A ring can’t buy you faithfulness. I write this as someone who got engaged three times 45 years ago – and a fat lot of difference those rings made to the longevity of my relationships

Janet Street-Porter
Friday 22 July 2016 15:56 BST
Pippa Middleton out in London 20th June 2016
Pippa Middleton out in London 20th June 2016 (Rex Features)

Well done, Pippa Middleton – you’re getting married and your future husband is rich and handsome. James Matthews lives in a house in Chelsea worth £17m and seems very adept at earning huge sums of money while (legally) exploiting every opportunity to minimise his tax liabilities. In 2014, his hedge fund, Eden Rock Management LLP, made a profit of over £1.5m but paid just £3,143 in tax – 0.2 per cent. That’s far less tax than I have paid in one year in the last four decades, and I’m not living in a mansion and I don’t invest in any hedge funds.

Matthews obviously has money to spare, having bought Pippa a beautiful diamond engagement ring which has been valued at £250,000 – far higher than the ring worn by her sister, the Duchess of Cambridge. To spend a quarter of a million pounds on an engagement ring in 2016 seems grotesque.

Since she was thrust into the public eye by her sister’s marriage, Pippa has completed a laudable number of sporting challenges to raise money for charity, so she obviously has a social conscience. If that’s the case, why did she feel the need to accept a ring which would pay for a couple of terraced houses in many of our cities? Would it not have been a grand gesture to have donated the money to one of her favourite causes?

New pictures of Prince George

What does an engagement ring mean anyway? Men don’t get them in return when they propose. Getting engaged seems like an antediluvian concept in 2016, especially when most people can’t even afford to buy a flat, let alone a bauble. Men feel pressurised to buy engagement rings – the average spend is three months’ wages – but what does the gesture grant them? Does a ring buy faithfulness?
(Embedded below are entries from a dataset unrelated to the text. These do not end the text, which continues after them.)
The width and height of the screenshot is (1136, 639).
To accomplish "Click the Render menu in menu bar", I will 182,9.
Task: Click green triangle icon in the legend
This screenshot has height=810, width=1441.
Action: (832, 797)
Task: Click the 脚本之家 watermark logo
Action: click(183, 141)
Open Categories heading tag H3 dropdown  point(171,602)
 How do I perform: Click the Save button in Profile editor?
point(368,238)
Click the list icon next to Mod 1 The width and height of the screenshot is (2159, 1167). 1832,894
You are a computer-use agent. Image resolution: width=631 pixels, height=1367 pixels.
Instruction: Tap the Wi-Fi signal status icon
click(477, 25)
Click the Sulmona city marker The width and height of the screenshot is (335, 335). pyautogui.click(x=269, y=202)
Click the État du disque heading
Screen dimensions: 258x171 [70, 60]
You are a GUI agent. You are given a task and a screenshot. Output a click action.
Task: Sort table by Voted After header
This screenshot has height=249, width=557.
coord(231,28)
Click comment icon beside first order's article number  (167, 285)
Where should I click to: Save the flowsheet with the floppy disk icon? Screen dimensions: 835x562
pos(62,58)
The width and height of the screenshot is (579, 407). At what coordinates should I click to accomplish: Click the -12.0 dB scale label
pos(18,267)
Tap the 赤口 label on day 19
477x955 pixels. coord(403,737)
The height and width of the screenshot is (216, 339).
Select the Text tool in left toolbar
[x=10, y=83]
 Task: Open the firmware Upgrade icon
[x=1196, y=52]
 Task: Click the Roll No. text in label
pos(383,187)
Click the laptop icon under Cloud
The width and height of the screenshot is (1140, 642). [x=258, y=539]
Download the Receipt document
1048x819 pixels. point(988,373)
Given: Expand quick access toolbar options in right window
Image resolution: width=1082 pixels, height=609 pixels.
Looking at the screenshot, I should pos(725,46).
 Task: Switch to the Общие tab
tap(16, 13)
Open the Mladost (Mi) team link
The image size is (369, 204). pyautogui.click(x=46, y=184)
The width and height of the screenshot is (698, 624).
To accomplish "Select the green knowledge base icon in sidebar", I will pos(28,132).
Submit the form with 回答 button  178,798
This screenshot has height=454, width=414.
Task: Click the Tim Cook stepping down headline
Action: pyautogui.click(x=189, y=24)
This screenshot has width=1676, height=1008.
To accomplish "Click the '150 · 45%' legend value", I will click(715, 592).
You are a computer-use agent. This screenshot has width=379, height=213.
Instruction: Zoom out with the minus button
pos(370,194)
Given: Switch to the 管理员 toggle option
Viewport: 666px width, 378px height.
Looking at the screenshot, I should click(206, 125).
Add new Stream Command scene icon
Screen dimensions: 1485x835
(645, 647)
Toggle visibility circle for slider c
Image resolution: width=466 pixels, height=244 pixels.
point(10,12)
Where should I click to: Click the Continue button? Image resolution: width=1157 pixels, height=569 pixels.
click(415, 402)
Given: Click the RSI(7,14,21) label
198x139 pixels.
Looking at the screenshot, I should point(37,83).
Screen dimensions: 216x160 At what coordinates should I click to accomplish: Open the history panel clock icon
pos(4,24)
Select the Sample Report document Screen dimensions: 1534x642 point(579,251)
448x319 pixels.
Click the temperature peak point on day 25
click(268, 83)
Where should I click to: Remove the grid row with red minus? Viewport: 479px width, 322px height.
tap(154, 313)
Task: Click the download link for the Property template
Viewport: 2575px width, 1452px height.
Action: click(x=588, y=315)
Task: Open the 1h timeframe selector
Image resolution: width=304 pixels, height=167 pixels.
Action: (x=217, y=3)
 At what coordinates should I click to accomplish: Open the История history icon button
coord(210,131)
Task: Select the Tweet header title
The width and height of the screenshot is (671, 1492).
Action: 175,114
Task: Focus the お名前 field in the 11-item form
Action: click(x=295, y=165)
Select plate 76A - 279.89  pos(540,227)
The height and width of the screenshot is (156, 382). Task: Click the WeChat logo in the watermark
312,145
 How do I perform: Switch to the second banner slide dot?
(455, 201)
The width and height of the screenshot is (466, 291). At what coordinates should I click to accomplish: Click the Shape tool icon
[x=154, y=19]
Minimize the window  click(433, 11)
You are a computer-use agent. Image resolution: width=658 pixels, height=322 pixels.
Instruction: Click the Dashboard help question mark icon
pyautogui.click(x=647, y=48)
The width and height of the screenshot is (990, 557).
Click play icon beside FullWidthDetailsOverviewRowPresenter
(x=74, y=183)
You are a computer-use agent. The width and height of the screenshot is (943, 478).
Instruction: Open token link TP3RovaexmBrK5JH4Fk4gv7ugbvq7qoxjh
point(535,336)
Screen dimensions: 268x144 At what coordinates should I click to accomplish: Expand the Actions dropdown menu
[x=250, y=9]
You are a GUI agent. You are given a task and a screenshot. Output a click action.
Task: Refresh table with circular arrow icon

On your wedding day you will exchange rings, a highly symbolic gesture, and surely the only one that matters. I write this as someone who got engaged three times 45 years ago – and a fat lot of difference those rings made to the longevity of my relationships! I thought getting engaged had gone out of fashion as marriage itself was modernised after we welcomed civil partnerships and then legalised same sex marriages. Most engagement rings have little resale value, so why bother?

Perhaps they are a sign that deep down, women are insecure and need the phoney reassurance of a bit of bling on their finger. It’s a form of one-upmanship at the end of the day, and that’s why Pippa’s ring is more expensive than her sister’s.